Lo schema è il medesimo di altri film del genere come “Maze Runner“, “Super 8” e “Hunger Games“, anche se le modalità di messa in scena sembrano un po’ sbrigative e meno spettacolari – e la trama, che si districherà probabilmente in altri episodi – subisce delle imperdonabili frenate strizzando eccessivamente l’occhio al pubblico.

Abbiamo compreso, infatti, che nei confronti delle trame young adult e della giovane età, più in genere, l’essere umano è capace di provare un’ancestrale attrazione e che gli americani – Stephen King, in primis, se si pensa alla letteratura, ad esempio – maestri del business, hanno capito, prima di tutti, quanto la resa scenica di questo particolare genere sia capace di accrescere gli incassi.

Se è vero che, però, rappresentare al cinema la giovinezza significa rappresentare alcuni caratteri comuni come la scoperta, l’incertezza, l’amore e l’amicizia, è vero anche che ciascun giovane compie un percorso personale che in questo film non è adeguatamente valorizzato.
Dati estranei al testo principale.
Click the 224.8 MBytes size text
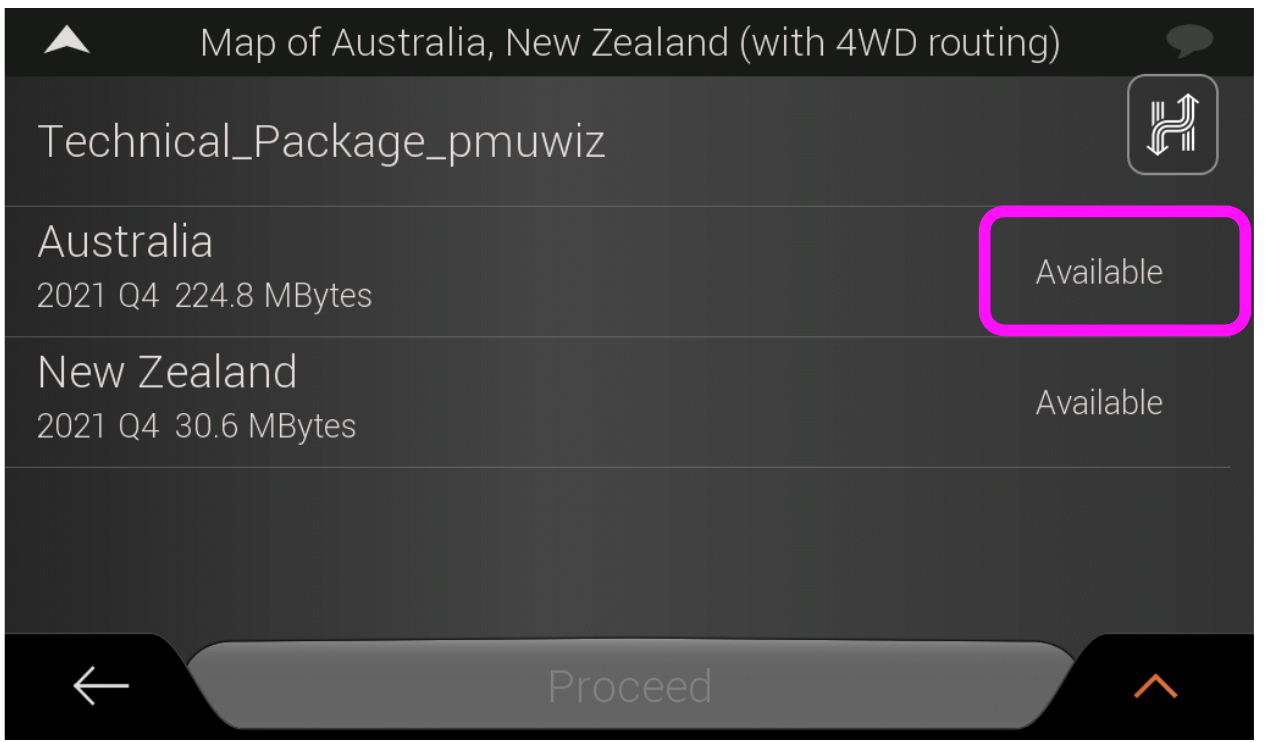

In questa pellicola che pur, a tratti, riesce ad indagare con efficacia i sentimenti dei protagonisti, ciò che emerge sembra essere perlopiù la superficie, come in un buono spot pubblicitario.
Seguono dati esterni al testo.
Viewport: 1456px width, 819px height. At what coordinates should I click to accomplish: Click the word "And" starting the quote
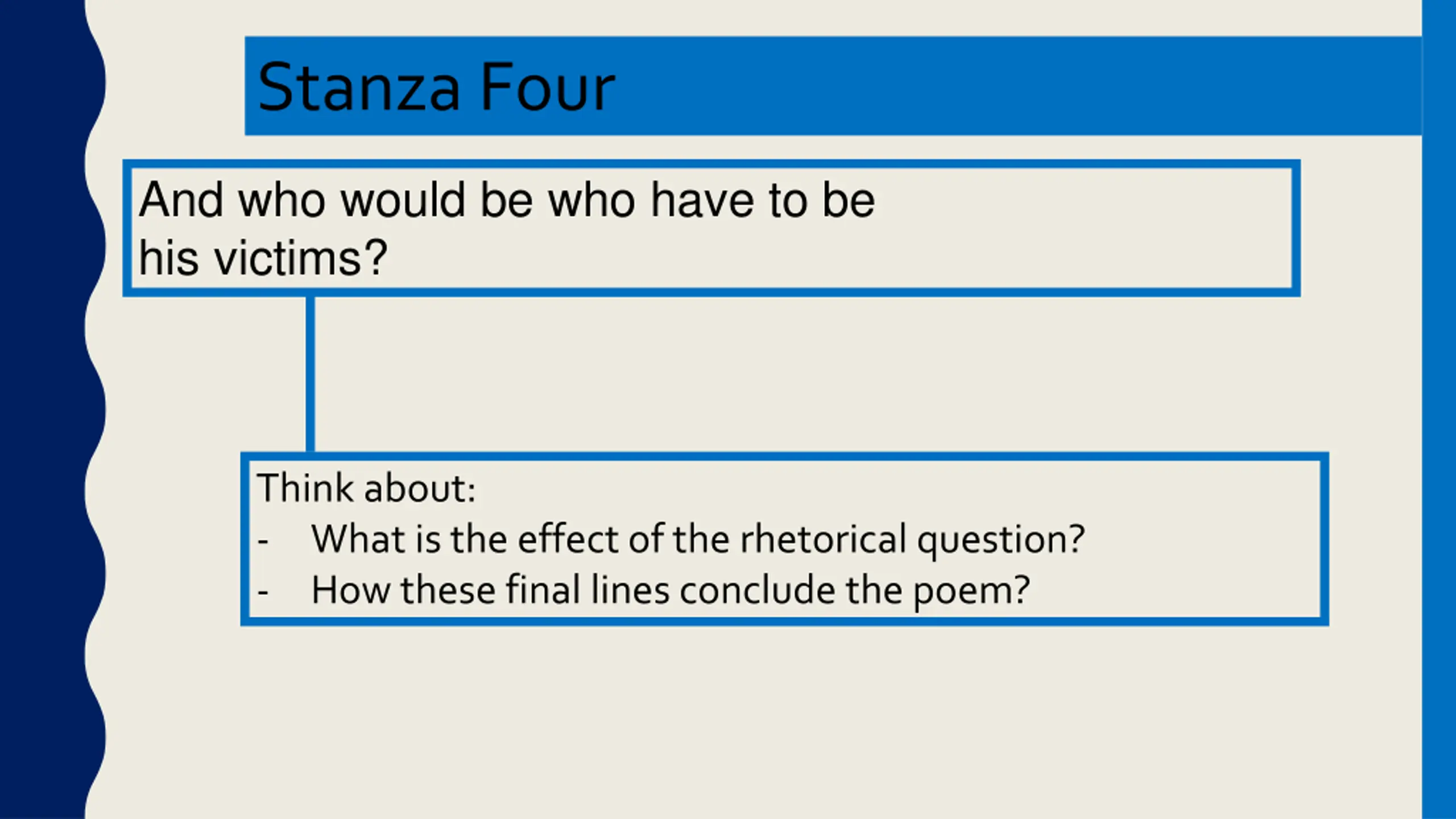181,200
Non basta qualche battuta scontata sulla “diversità” di ognuno, se l’impianto della sceneggiatura non regge, se non si scorge una motivazione dietro le scelte dei protagonisti.

Non basta una buona prova dei due attori protagonisti (fra cui spicca quella del bel Harry Dickinson, Liam, reso noto al pubblico per l’interessante Beach Rats, acclamato al Sundance Festival).

Non basta un inizio scoppiettante, impreziosito da ottimi effetti speciali e colpi di scena, per diversificare questo “prodotto” da tutti quei precedenti che, da Steven Spielberg a Robert Zemeckis, fino a J.J. Abraham, si sono susseguiti negli ultimi trent’anni.

Da questo film e da molti altri di questo tipo, emerge, purtroppo, un appiattimento dell’età della giovinezza, data in pasto al grande pubblico come un buon prodotto pubblicitario di sicura riuscita sul mercato.

Ecco, allora, che qui non si riescono a scorgere le oscurità – suggerite, peraltro, dal titolo – i malcontenti e le tempeste sentimentali dell’età dei protagonisti, messe, di solito, in luce, da quei misteri incomprensibili e sovrannaturali tipici del genere della fantascienza.

Merita una menzione negativa la colonna sonora, che di solito è di importanza cruciale per il buon esito di un film di fantascienza e che, qui, invece, sembra l’edizione mal riuscita di alcune canzoni di repertorio di Miley Cyrus.

Si salva, però – ed è bene precisarlo – il finale: il sacrificio della protagonista è un atto di amore credibile verso l’altro che induce a qualche riflessione in più sulla natura dei rapporti umani.

Per ovvie ragioni anti spoiler, non posso rivelarvelo.

Sono sicuro, però, che, quando lo vedrete, susciterà interesse anche a voi.